AIM OF THE EXERCISE => Work out the number of lines below containing the word "Viewport" and give nothing besides it.

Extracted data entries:
_ _ _ _ _ _ _

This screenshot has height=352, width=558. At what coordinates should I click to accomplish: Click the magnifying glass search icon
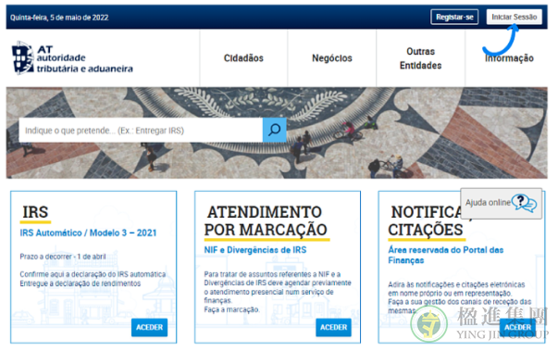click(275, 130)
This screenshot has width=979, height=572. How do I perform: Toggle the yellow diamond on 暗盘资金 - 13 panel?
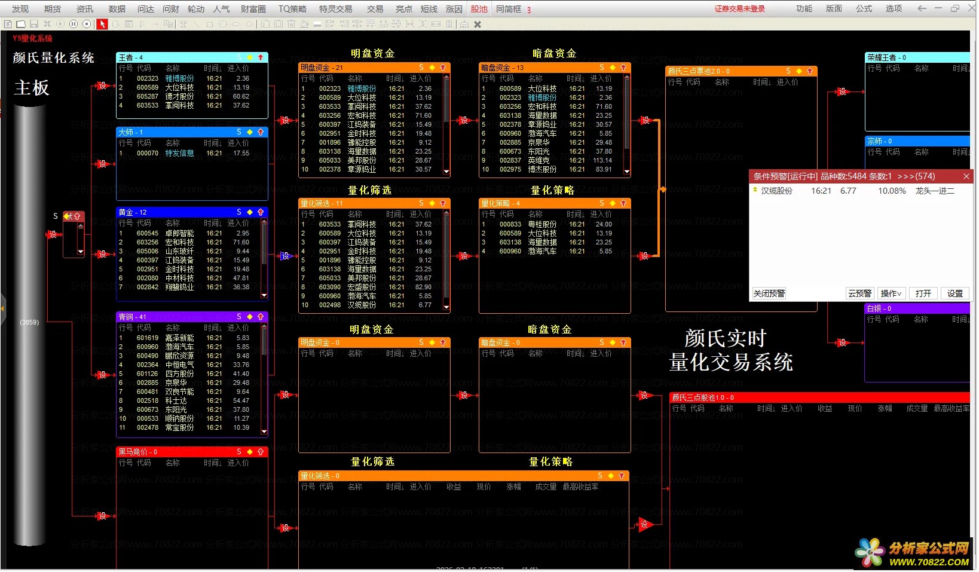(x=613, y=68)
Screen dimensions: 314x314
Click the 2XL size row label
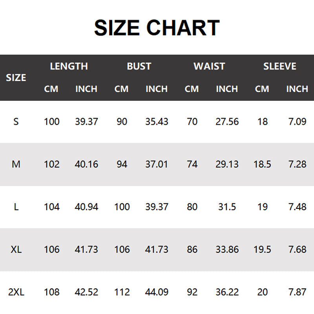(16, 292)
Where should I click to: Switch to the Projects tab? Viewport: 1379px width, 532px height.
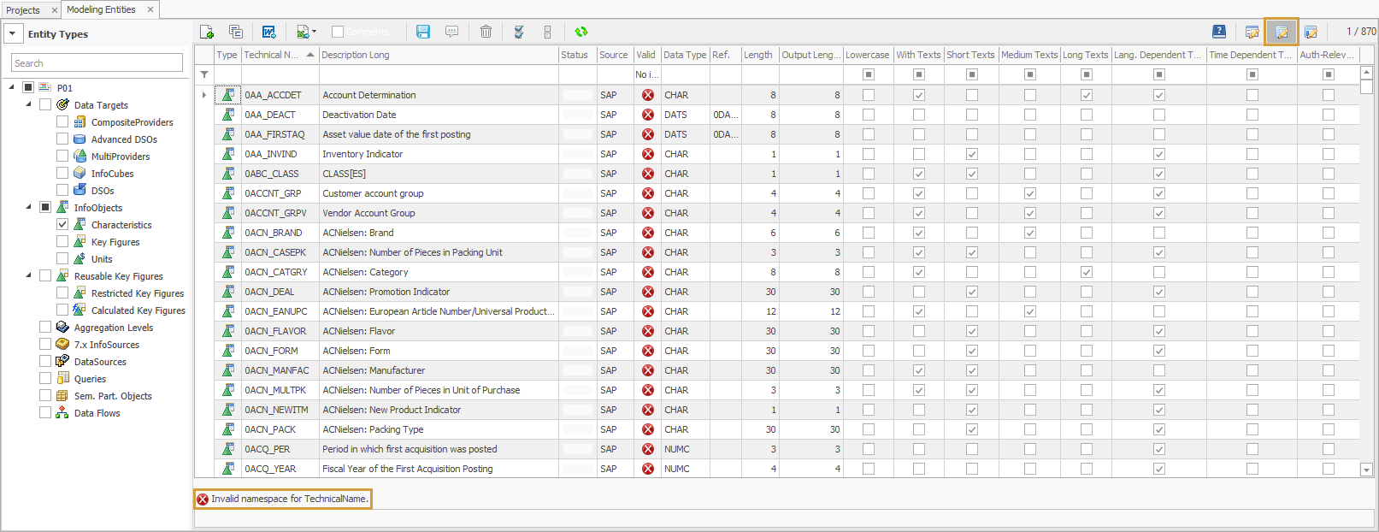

_ _ _ _ _ _ _

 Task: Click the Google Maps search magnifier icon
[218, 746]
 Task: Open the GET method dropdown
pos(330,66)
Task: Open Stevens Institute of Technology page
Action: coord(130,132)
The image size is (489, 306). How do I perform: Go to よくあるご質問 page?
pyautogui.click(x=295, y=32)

_ _ _ _ _ _ _

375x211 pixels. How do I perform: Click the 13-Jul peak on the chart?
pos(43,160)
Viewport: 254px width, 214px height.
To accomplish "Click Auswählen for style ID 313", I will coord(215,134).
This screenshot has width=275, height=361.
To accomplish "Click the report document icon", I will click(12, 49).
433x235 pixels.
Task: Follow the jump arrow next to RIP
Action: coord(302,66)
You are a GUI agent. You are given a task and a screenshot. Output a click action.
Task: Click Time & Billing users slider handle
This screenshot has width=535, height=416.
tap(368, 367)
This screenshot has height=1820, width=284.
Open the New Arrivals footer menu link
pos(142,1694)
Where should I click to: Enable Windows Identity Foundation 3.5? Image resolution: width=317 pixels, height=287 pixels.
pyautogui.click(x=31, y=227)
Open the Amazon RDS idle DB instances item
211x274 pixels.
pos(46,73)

_ _ _ _ _ _ _

SOLUTION TO THE PROBLEM => 2